The Irish government will pay at least €34.5 million ($45 million) to hundreds of survivors of the Catholic-run Magdalene laundries in compensation for years of unpaid labor and public shame.

The Government announced the details of the redress scheme on Wednesday following on from the publication of the McAleese report in February, which found that about 10,000 women passed through the laundries in the Irish Republic between 1922 and 1996.

The scheme was based on recommendations by Mr Justice John Quirke, who was appointed by the Government to devise eligibility criteria. The proposals for compensation are expected to cost the Government in the region of €34.5 to 58 million.

According to, women who were incarcerated for 10 years or more in the Magdalene laundries will be entitled to a general payment of €40,000 ($52,000) plus an additional €60,000 for their forced labour. Women who spent three months or less in a laundry or workhouse will receive a lump-sum payment of €11,500 ($14,953). The maximum payment under the scheme  is €100,000 ($130,000) for women who were in a Magdalene laundry for 10 years or more.

Shatter said he hopes the remuneration and compensation constitutes “a sincere expression of the state’s regret for failing you in the past, its recognition of your current needs, and its commitment to respecting your dignity and human rights as full and equal members of our nation.”

Shatter said: “Crucially, payment of these sums of money is not dependent on proof of any hardship, injury or abuse.”

He added that the Government has accepted all Judge Quirke’s recommendations.
Shatter announced plans that a  memorial park will also be dedicated to the Magdalene survivors.

“The former residents of the Magdalene laundries have travelled a hard, long and emotional journey,” he said.

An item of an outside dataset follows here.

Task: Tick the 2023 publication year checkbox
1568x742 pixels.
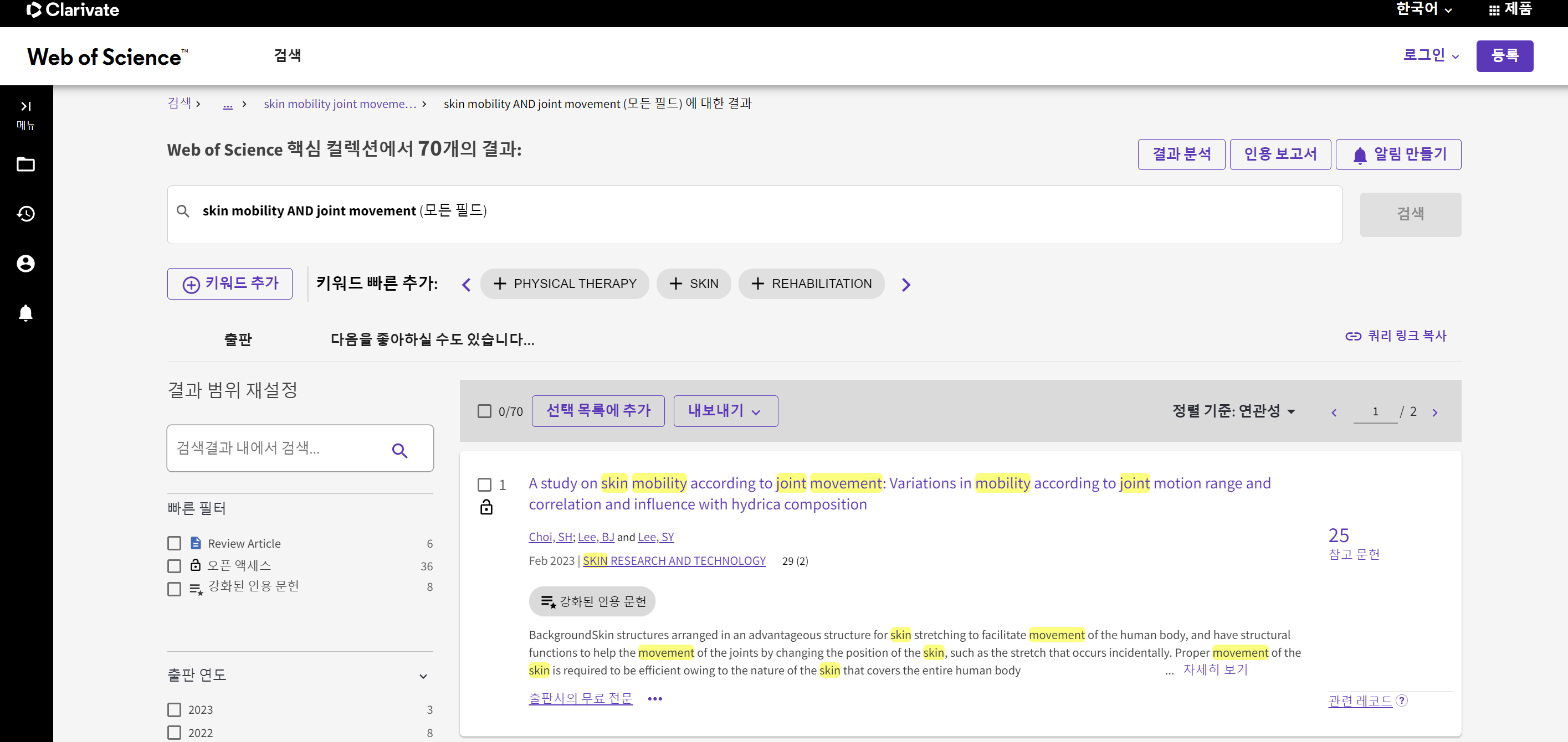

“They have done so with vision, courage and a sense of purpose. It has been my privilege and pleasure to meet with many of them over the years.”

Justice for Magdalenes Research (JFM Research), the survivor advocacy group, welcomed the publication of the redress scheme.

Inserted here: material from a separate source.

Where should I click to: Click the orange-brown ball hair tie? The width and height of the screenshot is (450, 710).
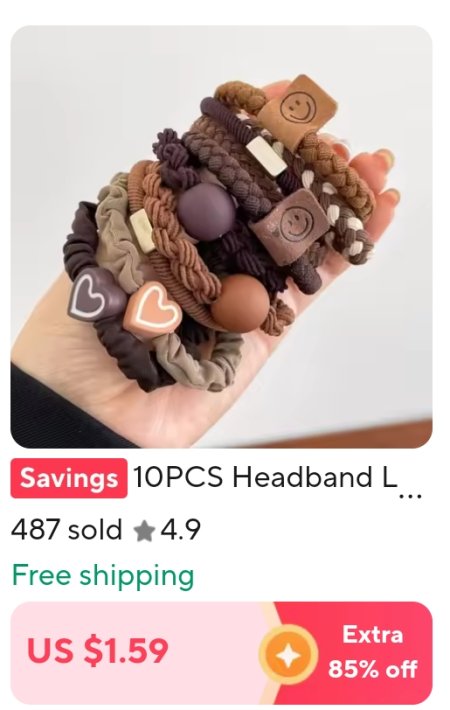click(240, 303)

Other recommendations made by Judge Quirke include:

- Magdalene women will be granted free access to services – including GP, hospital care, drugs and dental counselling – by way of an enhanced medical card.

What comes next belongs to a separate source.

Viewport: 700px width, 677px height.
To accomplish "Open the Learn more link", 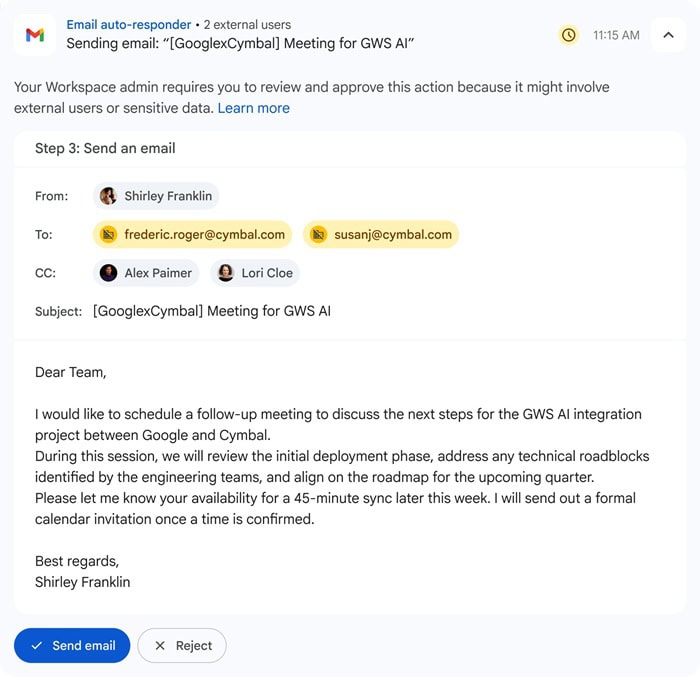I will [x=254, y=108].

-All Magdalene women who have reached pensionable age will have income equivalent to the state contributory pension.

- Those who have not reached pensionable age will have income of 100 euro per week.

-All cash payments will be exempt from income tax and other taxes and will not be taken into account in means testing for social welfare or other benefits.

-A dedicated unit will be created to provide advice and support, assistance in meeting with religious congregations and social opportunities to meet other such women.